Come Again?

When we made the decision to sell our home in Arizona and move to St. Louis to attend seminary, we were blessed to be selling at the early stages of the outrageous leaps in real estate value.  Our home, which I had owned for about 10 years, was easily valued at almost twice what I had initially paid for it.  We had multiple offers on the house less than 12 hours after it hit the MLS.  We had done our homework and knew what house values were in our area and priced ours at a fair price.  

Or so we thought.

The people who bought our house sold it a year  later for about $100,000 more than they bought it from us for.  Ouch.  We could cry about timing and if we'd only known, but frankly, God blessed us in letting us sell it so quickly so we could move on with our life.  If someone else made more money off it that we could have potentially made, well, that's just sort of life.  

So this article about a county in Virginia going to court over a real-estate purchase struck me as rather offensive.  To boil it down, a county used eminent domain against a prominent land owner in order to secure a needed parcel of land for a Metrorail station and track.  This was in the spring of 2008.  The land was appraised and they paid the owner.  End of story, right?

Well, no.

Since the market crashed shortly after, and real estate prices in general plummeted, the county felt that it had paid too much for the land, and went to court demanding a lower price.  They won, and the former owner of the land has to pay back $5 million dollars.  

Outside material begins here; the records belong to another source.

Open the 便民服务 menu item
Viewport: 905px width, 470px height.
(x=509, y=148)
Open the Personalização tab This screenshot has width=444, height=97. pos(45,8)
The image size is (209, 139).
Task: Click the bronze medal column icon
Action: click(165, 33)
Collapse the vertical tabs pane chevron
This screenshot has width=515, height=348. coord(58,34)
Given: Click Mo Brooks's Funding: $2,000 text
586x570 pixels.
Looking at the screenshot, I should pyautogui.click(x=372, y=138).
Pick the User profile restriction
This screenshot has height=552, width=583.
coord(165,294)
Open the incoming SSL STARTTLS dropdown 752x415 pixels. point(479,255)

"The public should know that the Department of Transportation is trying to protect their money as best they can," said Robert J. Beagan, partner at Flinn & Beagan, who represented Virginia in the case.

No mention is made of how much the legal firms in this case made, but I'm sure it's a hefty amount.

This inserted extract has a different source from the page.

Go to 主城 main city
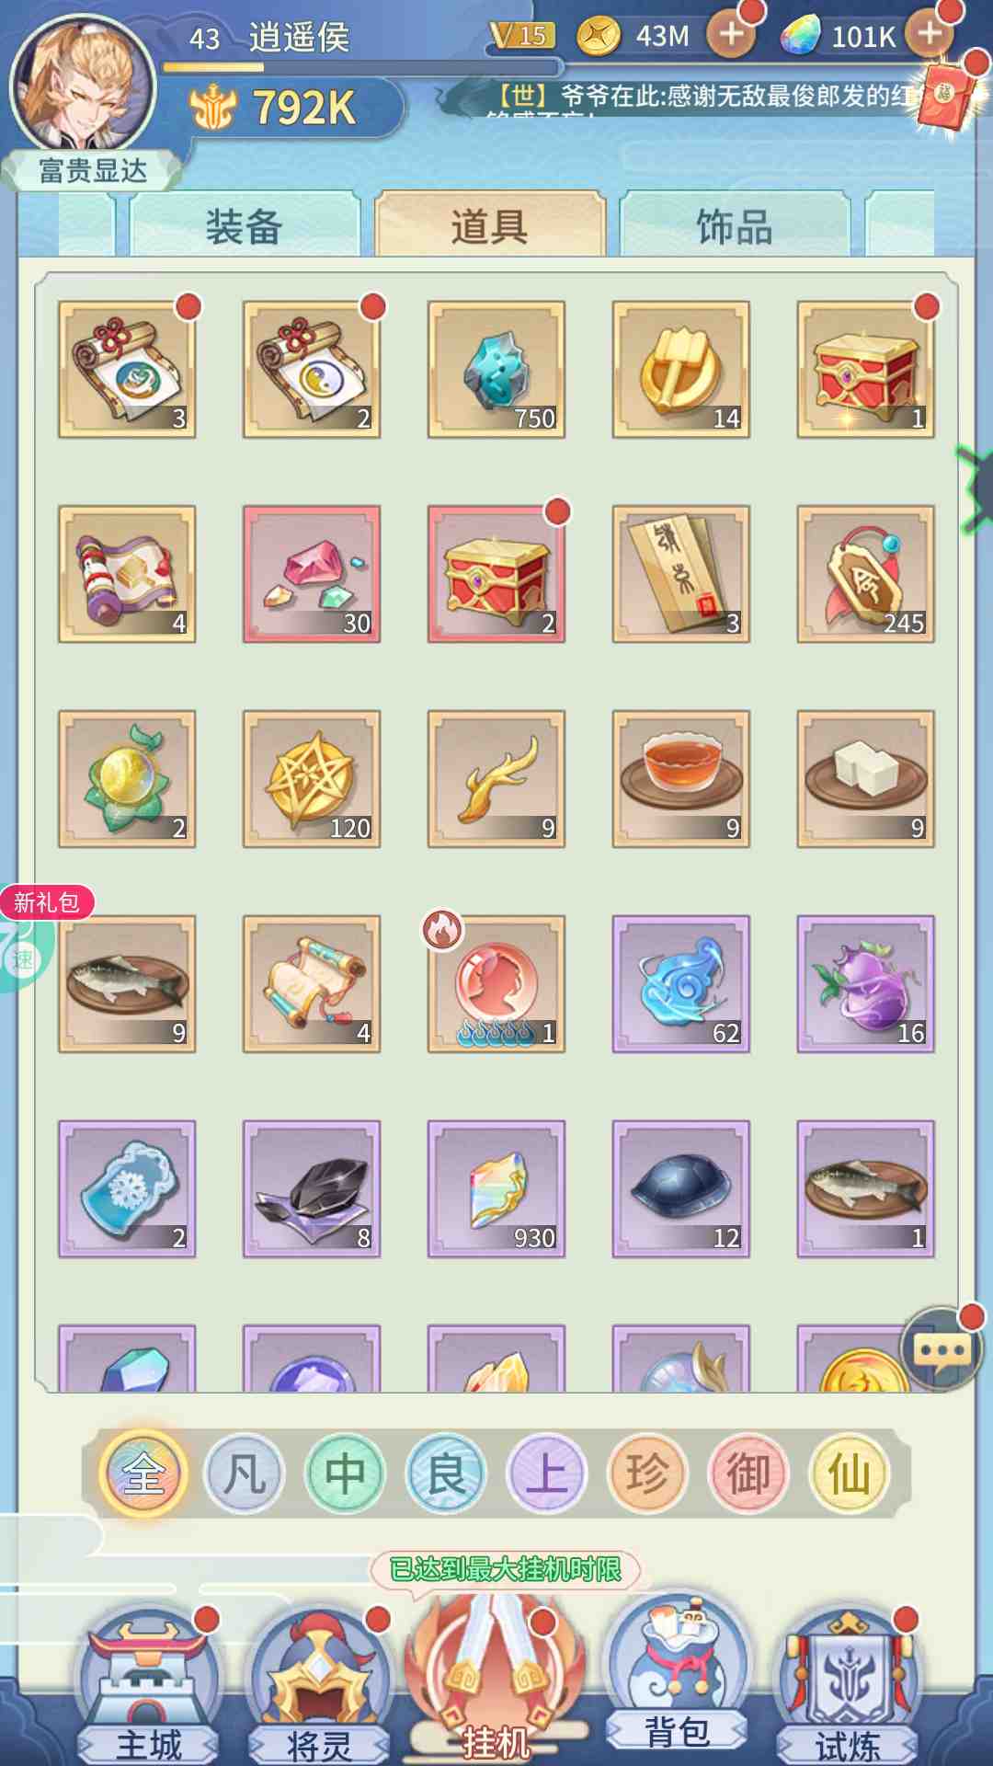The width and height of the screenshot is (993, 1766). click(x=147, y=1685)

We sold a house in St. Louis in the summer of 2007.  It was clear at that point that the real estate market was tanking, and we were grateful to sell the house when we needed to - even though it ended up costing us a lot in terms of repairs that needed to be made to the house for the sale to go through (repairs that we weren't informed of on the house inspection that *we* received when we bought the place.  How convenient.).  Still, that's the way life goes, right?  We were able to sell the house even though we made far less on it (because of the repairs) than we had hoped to.  

I can't imagine if the owner had come to us a few months later and said that the prices in the area had dropped further, and would we mind paying her back a few thousand dollars to compensate for her poor timing in purchasing the house.  How would you respond?  I'm sure I would be sympathetic, but not to the point of feeling it was prudent, necessary, or moral to refund some of her money.  Just as I would never think to go to the people that bought our home in Arizona and ask them to share some of the money they made off the house because of when we chose to sell it.  

But our government feels that this is not only reasonable behavior for itself, it has the gall to claim that it is taking this action on behalf of constituents.  I wonder how many constituents in that county have lost their homes because they bought them during the height of the market, and lost all their equity when the market crashed?  Are they supposed to applaud the county for doing what they would never be allowed to do themselves?  

Would you be proud of this sort of action?  Maybe I'm not seeing something obvious here.